The Fathomless. You can breathe underwater. Additionally, once per turn when you damage a creature with a weapon for which you have an active crimson rite, you can reduce that creature’s speed by 10 feet until the start of your next turn.
The Fiend. While using the Rite of the Flame, if you roll a 1 or 2 on a damage die when you roll the extra damage from the rite, you can reroll the die and choose which roll to use.
The Genie. As a bonus action, you expend a use of your Blood Maledict feature to give yourself a flying speed of 30 feet, which lasts for a number of rounds equal to your Hemocraft modifier (minimum of 1 round).
The Great Old One. When you score a critical hit against a creature, that creature and any other creatures of your choice within 10 feet of it are frightened of you until the end of your next turn.
The Hexblade. When you successfully target a creature with a blood curse, the next time you hit that creature with an attack while the curse is in effect, the attack deals additional damage equal to your proficiency modifier.
The Undead. When you take necrotic damage, you can use your reaction to halve that damage. In addition, your appearance changes to reflect some aspect of your patron while you have any crimson rite active.
The Undying. When you reduce a hostile creature of at least mild threat (DM’s discretion) to 0 hit points, you regain a number of hit points equal to one roll of your hemocraft die.
Mystic Frenzy
Starting at 7th level, when you use your action to cast a cantrip, you can immediately make one weapon attack as a bonus action.
Revealed Arcana
At 7th level, your patron grants you the use of a distinctive spell based on your pact. You cast this spell using any pact magic spell slot, and can’t do so again until you finish a long rest.
The Archfey. You can cast blur.
The Celestial. You can cast lesser restoration.
The Fathomless. You can cast gust of wind.
The Fiend. You can cast scorching ray.
The Genie. You can cast phantasmal force.
The Great Old One. You can cast detect thoughts.
The Hexblade. You can cast branding smite.
The Undead. You can cast blindness/deafness.
The Undying. You can cast silence.
Brand of the Sapping Scar
Upon reaching 11th level, your Brand of Castigation feature digs dark arcane scars into your target, leaving them vulnerable to your magic. A creature branded by you has disadvantage on saving throws against your warlock spells.

**DATA EXTRACT**

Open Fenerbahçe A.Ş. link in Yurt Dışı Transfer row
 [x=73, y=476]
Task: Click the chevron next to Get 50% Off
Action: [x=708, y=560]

**TASKS FOR THIS EXERCISE**
**A.** Using the patron features excerpt, say whether each statement agrees with it. Answer yes or no and quote the words that decide it. (i) The Genie's flying speed lasts for a number of rounds equal to the Hemocraft modifier. (ii) Mystic Frenzy begins at 11th level. (iii) Under Revealed Arcana, The Undead can cast silence.
**B.** Answer these questions from the patron features excerpt:
(i) By how many feet can The Fathomless reduce a damaged creature's speed?
(ii) Which spell can The Hexblade cast through Revealed Arcana?
(iii) Under Brand of the Sapping Scar, what does a branded creature have disadvantage on?
**C.** Continue the patron features excerpt from its last sentence.

**TASK RESPONSES**
**A.**
(i) Yes: "which lasts for a number of rounds equal to your Hemocraft modifier (minimum of 1 round)"
(ii) No: "Starting at 7th level, when you use your action to cast a cantrip"
(iii) No: "The Undead. You can cast blindness/deafness."

**B.**
(i) 10 feet
(ii) Branding smite
(iii) Saving throws against your warlock spells

**C.**
Unsealed Arcana
At 15th level, your patron grants you the use of an additional spell based on your pact. You cast this spell without expending a spell slot, and can’t do so again until you finish a long rest.
The Archfey. You can cast slow.
The Celestial. You can cast revivify.
The Fathomless. You can cast lightning bolt.
The Fiend. You can cast fireball.
The Genie. You can cast protection from energy.
The Great Old One. You can cast haste.
The Hexblade. You can cast blink.
The Undead. You can cast speak with dead.
The Undying. You can cast bestow curse.
Blood Curse of the Souleater
Starting at 18th level, you learn to siphon the life energy from your fallen prey. You gain the Blood Curse of the Soul Eater for your Blood Maledict feature. This doesn’t count against your number of blood curses known.
Order of the Tainted Blood
We offer a fully homebrew subclass for bloodhunter you may choose:
https://docs.google.com/document/d/1wvI5LsjS1Yew1MpfRxsqa9rLYDp-mskdfRafVmavm4U/edit?usp=sharing
Homebrew Item:
Hunter's Tattoo
Wondrous item, uncommon (+1), rare (+2), very rare (+3) (requires attunement by a Blood Hunter)
This Tattoo bears the symbol of a Blood Hunter Order. While Attuned to the tattoo, you gain a bonus to Hemocraft save DC. The bonus is determined by the amulet's rarity (Profane Soul Blood Hunter's also gain a bonus to their spell attack rolls and saving throw DCs of their spells.)
While you wear this amulet, you can use your Blood Maledict feature without expending one of the feature's uses. Once this property is used, it can't be used again until the next dawn.